**Required action:**
Excluding pictures, transcribe precisely the lines from the one containing "Task: Click the" to the final line of the listing below, inclusive, and nothing more.

**Available data:**
-*-*-

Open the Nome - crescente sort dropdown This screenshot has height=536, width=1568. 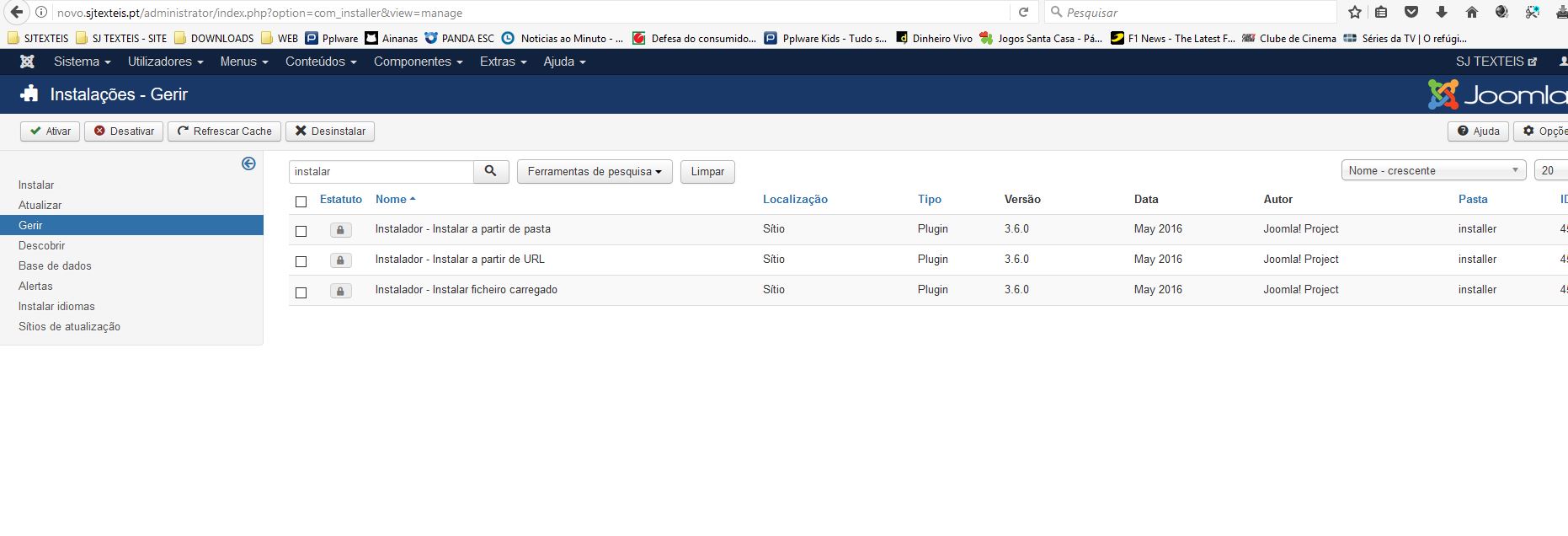click(x=1433, y=170)
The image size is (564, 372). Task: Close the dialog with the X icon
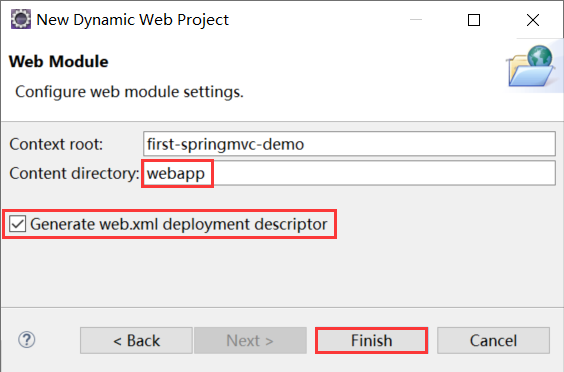click(x=533, y=20)
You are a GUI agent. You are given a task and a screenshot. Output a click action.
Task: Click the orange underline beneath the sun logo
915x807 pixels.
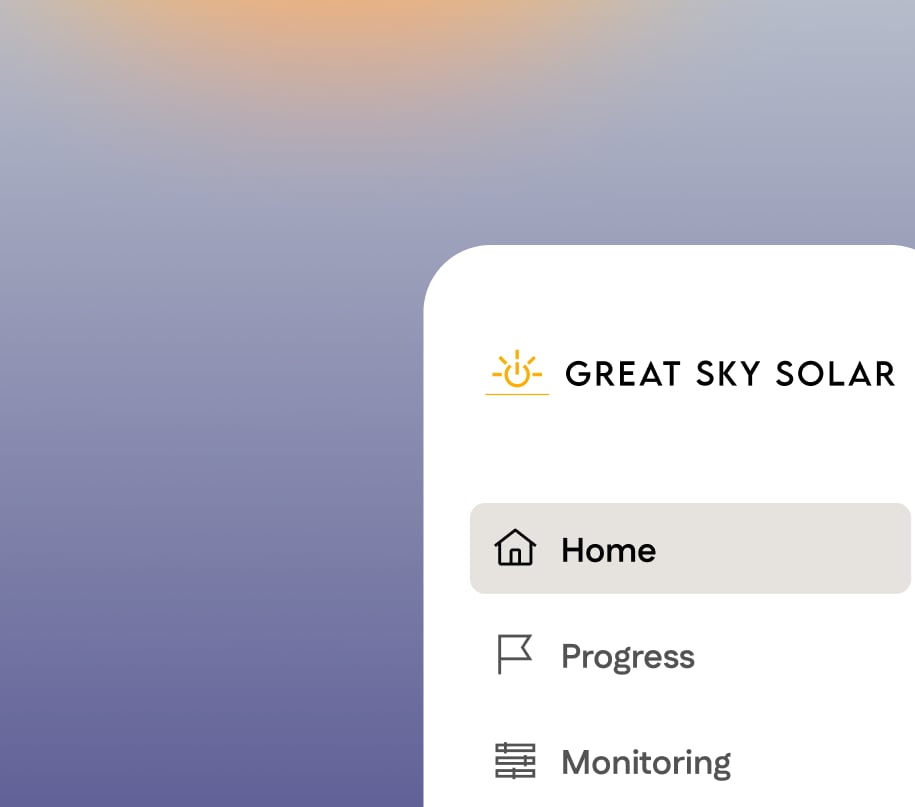tap(517, 395)
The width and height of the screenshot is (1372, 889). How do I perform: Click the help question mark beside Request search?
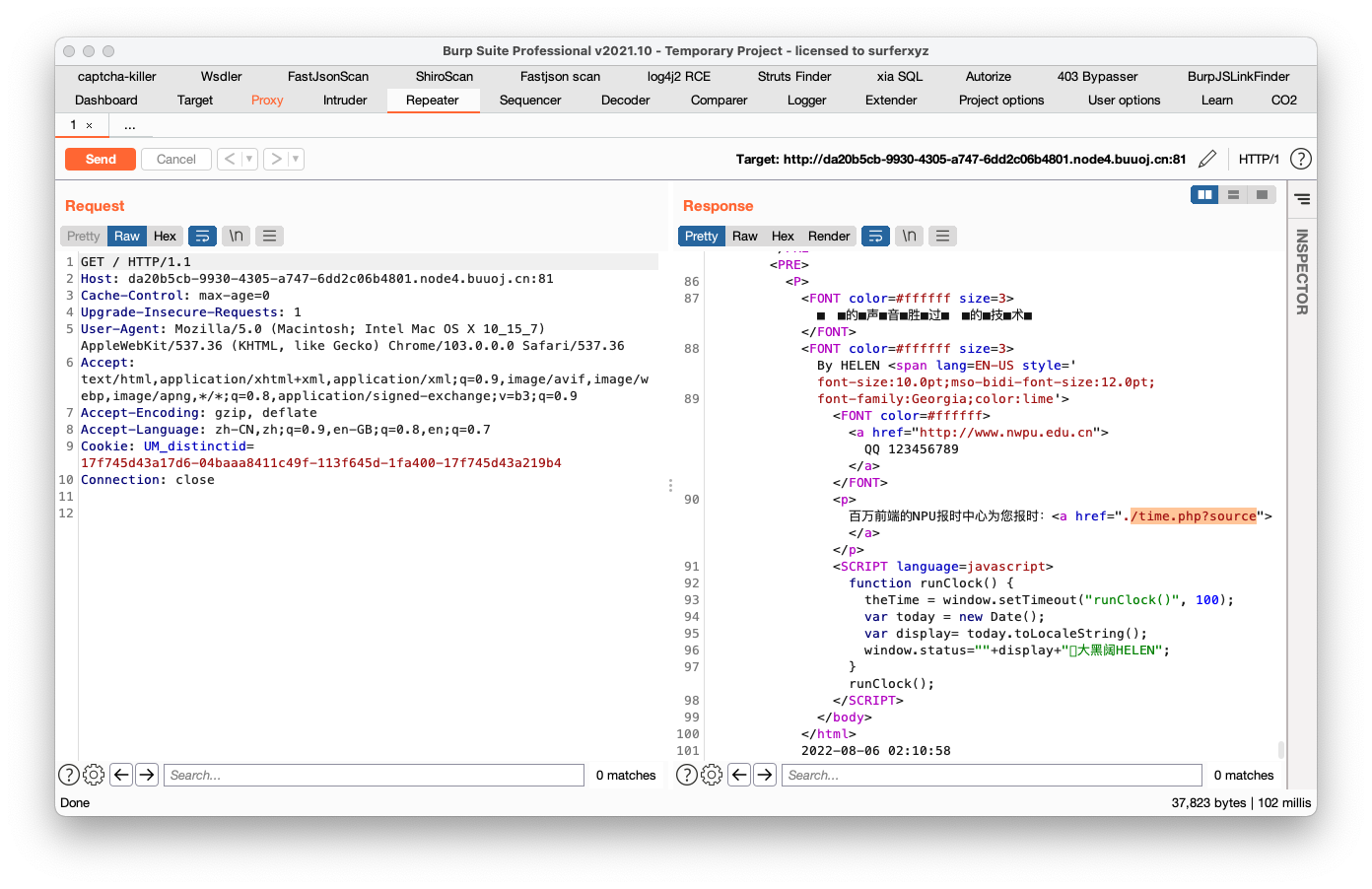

-*-*-

**Solution below:**
Task: Click the orange underline beneath the sun logo
915x807 pixels.
tap(517, 395)
The width and height of the screenshot is (1372, 889). How do I perform: Click the help question mark beside Request search?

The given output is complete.